- Task to carry out -
An exact transcription of all the entries is needed; pictures stay out.
· · · ·
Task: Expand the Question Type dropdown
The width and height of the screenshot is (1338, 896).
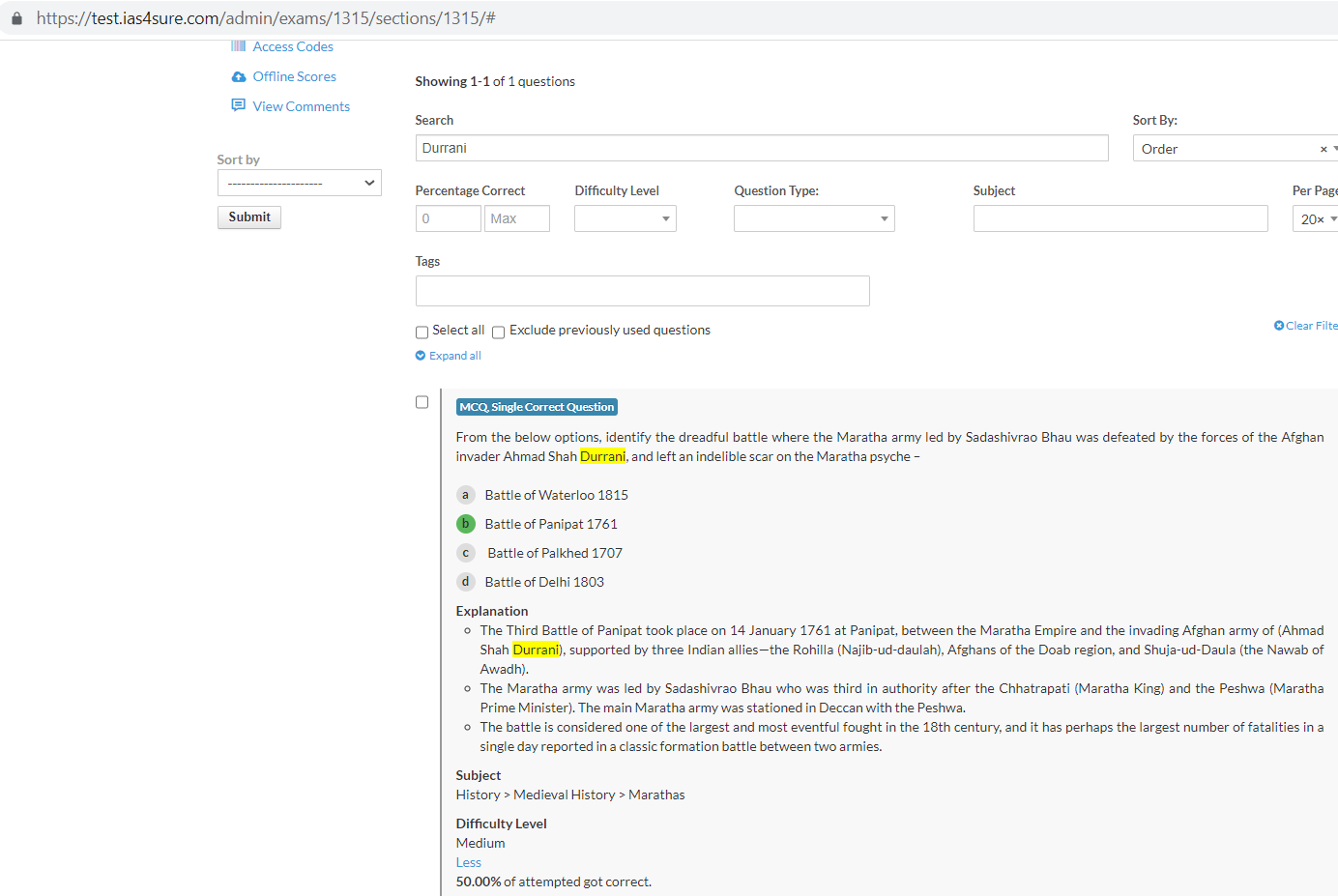Action: [814, 218]
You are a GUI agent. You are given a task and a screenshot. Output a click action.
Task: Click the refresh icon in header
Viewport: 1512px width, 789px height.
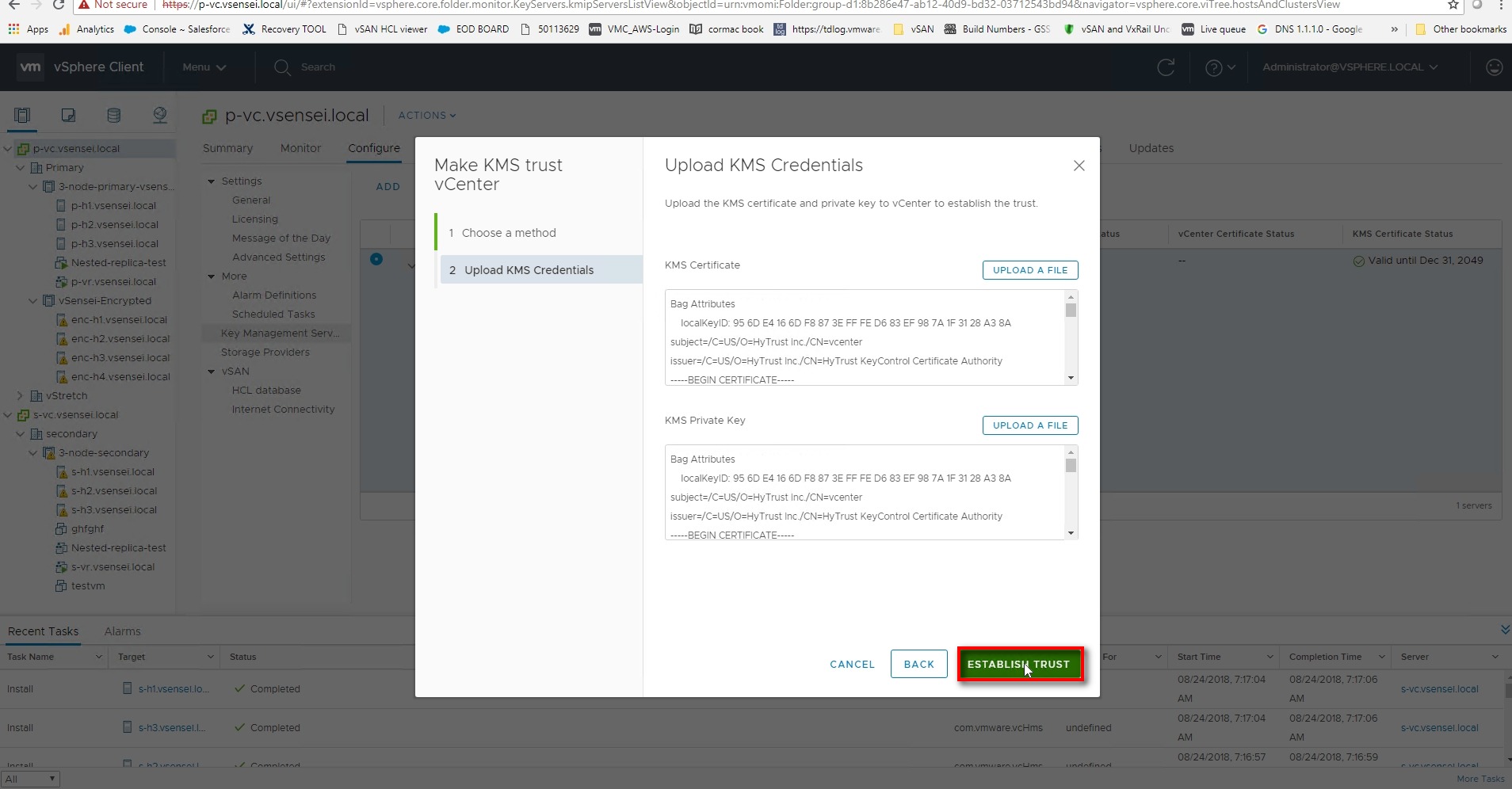(1166, 67)
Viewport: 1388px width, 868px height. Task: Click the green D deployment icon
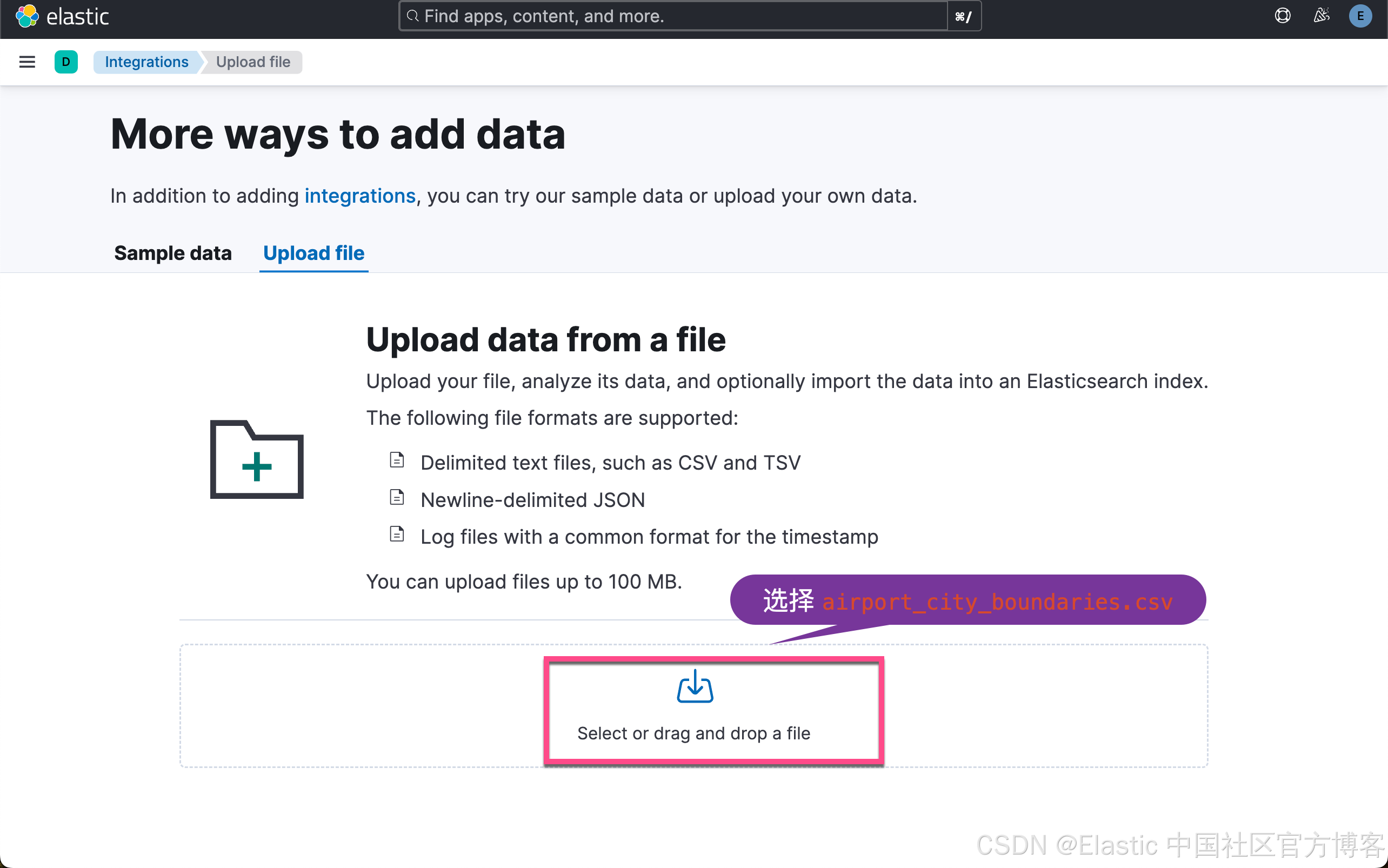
· · · ·
- Result of this exercise -
Task: Expand the Question Type dropdown
The width and height of the screenshot is (1338, 896).
Action: [814, 218]
You are a GUI agent. You are given a task and a screenshot. Output a click action.
Task: Click the refresh icon in header
Viewport: 1512px width, 789px height.
(1166, 67)
Viewport: 1388px width, 868px height. Task: Click the green D deployment icon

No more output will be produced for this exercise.